Selected passage:
+===+

A comparison of enzyme patterns of the 7 tree species revealed species differences at the
level of activity, the reaction towards the stresses and the specific response according to each
enzyme (Fig. 2, Table 4 ).
In the control treatment, the phosphatase activity was highest for B. pendula and F. sylvatica, intermediate for A. incana, P. abies and P. tremula and lowest for A. pseudoplatanus
and S. viminalis (Fig. 2). Chitinase activities in the controls were especially high in B. pendula
and F. sylvatica, around average in P. abies and P. tremula, and below average in A. pseudoplatanus, A. incana, and S. viminalis. Species showed similar activity patterns for the two
cellulose degrading enzymes (cellobiohydrolase, β-glucosidase) with B. pendula, F. sylvatica,
P. abies above average, P. tremula, A. pseudoplatanus around average and A. incana,
S. viminalis below average activities. Xylosidase activities were more similar among the tree
species, but again A. incana and S. viminalis showed the lowest activity compared to the
other species.

+===+

Given information:
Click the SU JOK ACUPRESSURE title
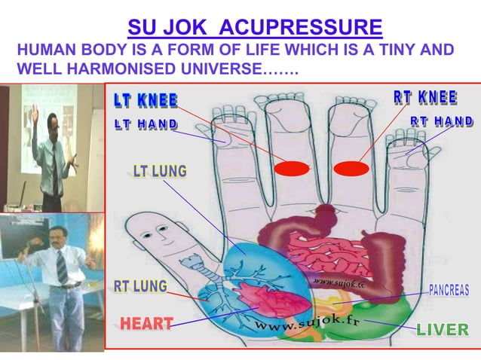tap(255, 29)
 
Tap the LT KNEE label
tap(146, 100)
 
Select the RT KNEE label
tap(425, 98)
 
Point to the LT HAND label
tap(146, 124)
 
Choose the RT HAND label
tap(442, 121)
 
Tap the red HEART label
tap(146, 324)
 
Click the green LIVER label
tap(442, 330)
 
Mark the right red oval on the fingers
tap(351, 168)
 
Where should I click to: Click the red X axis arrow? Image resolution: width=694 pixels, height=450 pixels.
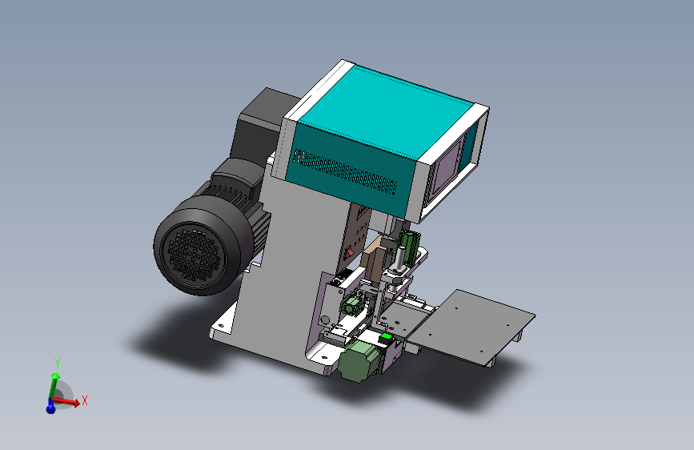66,402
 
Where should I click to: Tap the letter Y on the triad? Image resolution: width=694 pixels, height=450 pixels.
58,364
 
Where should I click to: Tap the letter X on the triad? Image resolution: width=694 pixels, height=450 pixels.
85,400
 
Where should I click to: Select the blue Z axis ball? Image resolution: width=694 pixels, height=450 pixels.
50,407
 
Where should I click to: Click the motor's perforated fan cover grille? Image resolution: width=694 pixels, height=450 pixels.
193,256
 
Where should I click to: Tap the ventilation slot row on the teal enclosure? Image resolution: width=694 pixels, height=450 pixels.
345,172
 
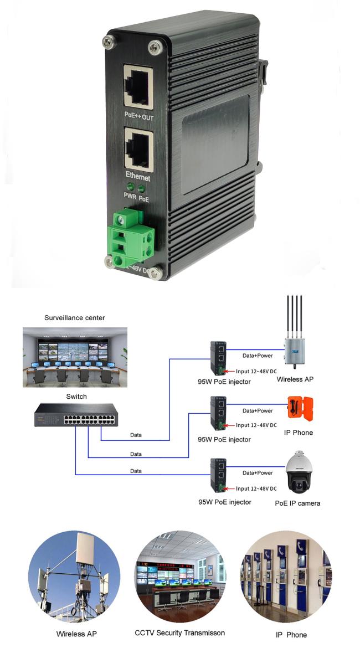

+===+

Questions to answer:
[1] Using the passage on enzyme activity in tree species, answer these questions:
(a) Which two species had the highest phosphatase activity in the control treatment?
(b) Which two cellulose degrading enzymes does the passage name?
(c) Which two species showed the lowest xylosidase activity?
[2] For each statement, say whether it agrees with the passage on enzyme activity in tree species, and quote the words that decide it.
(a) Chitinase activity in the controls was below average in P. abies.
(b) Xylosidase activities varied less among the tree species than the other enzyme activities did.
(c) P. tremula had intermediate phosphatase activity in the control treatment.

Solutions to the tasks:
[1]
(a) B. pendula and F. sylvatica
(b) Cellobiohydrolase and β-glucosidase
(c) A. incana and S. viminalis

[2]
(a) No: "around average in P. abies and P. tremula"
(b) Yes: "Xylosidase activities were more similar among the tree species"
(c) Yes: "intermediate for A. incana, P. abies and P. tremula"